The Yankees’ rotation has been a topic for much of the offseason, particularly after the team acquired Juan Soto and was able to shift focus almost exclusively to that side. However you want to look at it, more than likely the bulk of the work has been done. Sure, Jordan Montgomery and Blake Snell are still available, but the rumors on that front have dialed down, and the big shot at Yoshinobu Yamamoto came up short.
As of right now, the Yankees would begin the season with Cy Young Award winner Gerrit Cole, new free agent addition Marcus Stroman, rebound hopefuls Carlos Rodón and Nestor Cortes, Marcus Stroman, and Clarke Schmidt bringing up the rear. As far as starting fives go, it’s not bad.
No matter how you feel, the investment in Rodón is done, and at this point, it’s up to the staff and the southpaw himself to extract his best version. The Yankees even tried to bring in another No. 2-type starter in Stroman, but the true role is Rodón’s to fill. The problem with the staff isn’t so much with a single pitcher, but the lack of organizational depth remains.
While a splashy move is unlikely, the front office has plenty of time to go out in the market and acquire another capable starter — no one who will make waves, but a source of some stability.
Assessing the market, a particular name that stands out is that of Jakob Junis. The right-hander quietly had a decent campaign with the Giants, filling a multi-inning out of the bullpen while also pitching in the in the rotation.
Junis covered 86 innings across 40 appearances with San Francisco, earning a 3.87 ERA with a 26.2-percent strikeout rate. The right-hander started more games for the Giants in 2022 (17 then compared to 4 in 2023) but moved to this swingman role after the team added some pieces to the rotation.

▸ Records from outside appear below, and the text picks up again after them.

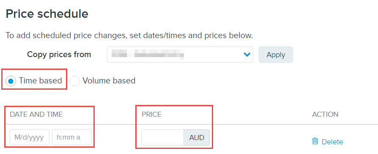This screenshot has width=378, height=154.
Task: Click the blue chevron arrow of the dropdown
Action: [x=247, y=55]
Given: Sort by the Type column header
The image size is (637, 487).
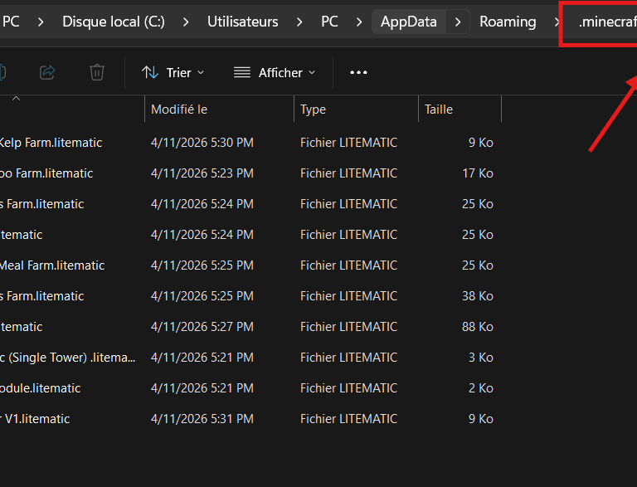Looking at the screenshot, I should [314, 110].
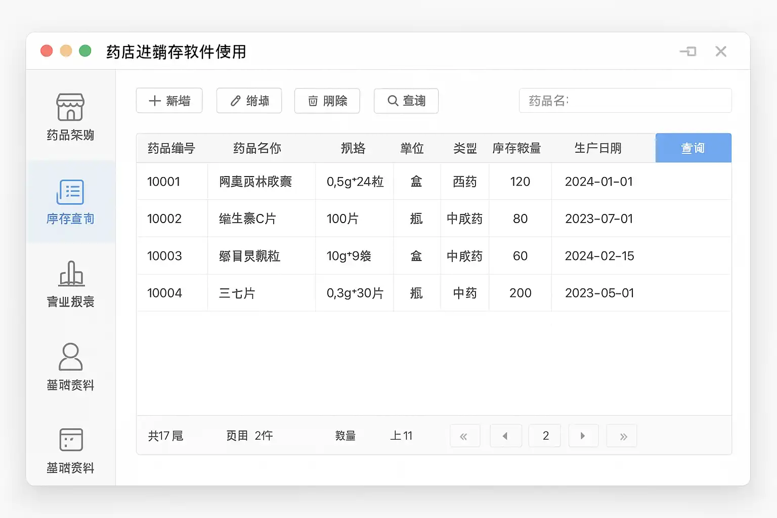777x518 pixels.
Task: Go to previous page with left triangle
Action: pyautogui.click(x=505, y=436)
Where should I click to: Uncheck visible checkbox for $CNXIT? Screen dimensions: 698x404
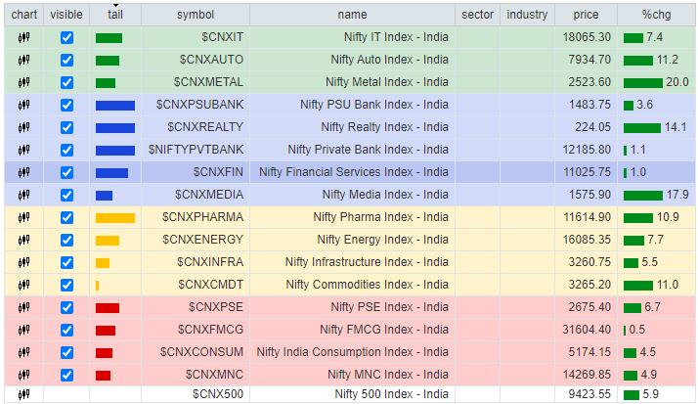[x=66, y=37]

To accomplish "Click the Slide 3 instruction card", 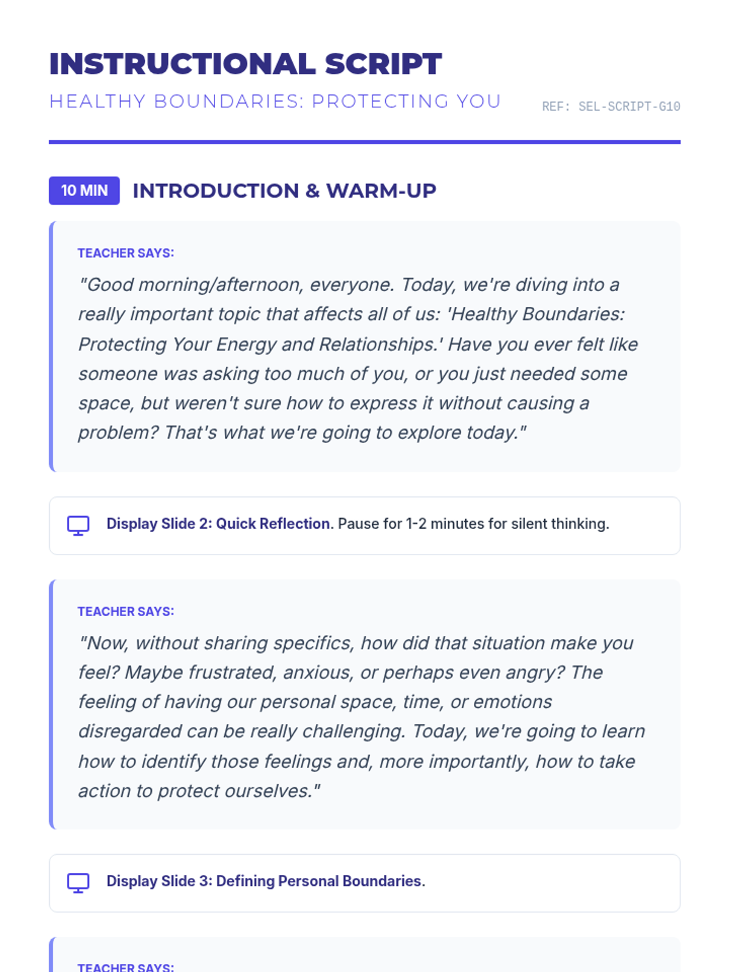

A slider specialist, Junis threw the pitch 62.5 percent of the time in 2023, otherwise primarily using a so-so sinker to play off it in relief. But he has a changeup as well that didn’t look too shabby.
You may look at these numbers and assume the Yankees are better off keeping things in-house, but part of the problem stems from the general lack of options. As things currently stand, if someone were to get hurt in the Yankees’ rotation, and for anyone who has followed even a single baseball season, someone always gets hurt, who would step in to start games?
The most promising possibilities at the moment would be Will Warren, particularly if he shows out in spring training, or the veteran Luke Weaver, who signed an MLB deal earlier in the off-season. This is not to say that Junis would be without a doubt 100-percent better than them—Junis himself doesn’t even necessarily have be the back-end target—but they need more alternatives.
Clarke Schmidt was a lot better in 2022, primarily working out of the bullpen. He has the potential to take steps forward, but it doesn’t mean you shouldn’t be more open about bringing in different options. With an arm like Junis on the back-end, you could even rotate the two, riding the hot hand, and more importantly, limit both of their exposures in a game, not facing the lineup a third time.
For a bit of context, both Schmidt and Junis allowed an OPS below .700 facing a lineup the first time through, with that number considerably increasing for Schmidt. MLB Trade Rumors had Junis pegged for a two-year deal worth $15 million per year at the beginning of the off-season, and perhaps with a slightly higher AAV, you could even get something done for only one season. It’s not as though there has been a plethora of rumors about him this offseason.
Even if Schmidt grows into the pitcher the Yankees expect and want him to be, you’d still have the option of deploying Junis in the bullpen. It’s a move to increase the floor and sometimes, little moves like that can go a long way.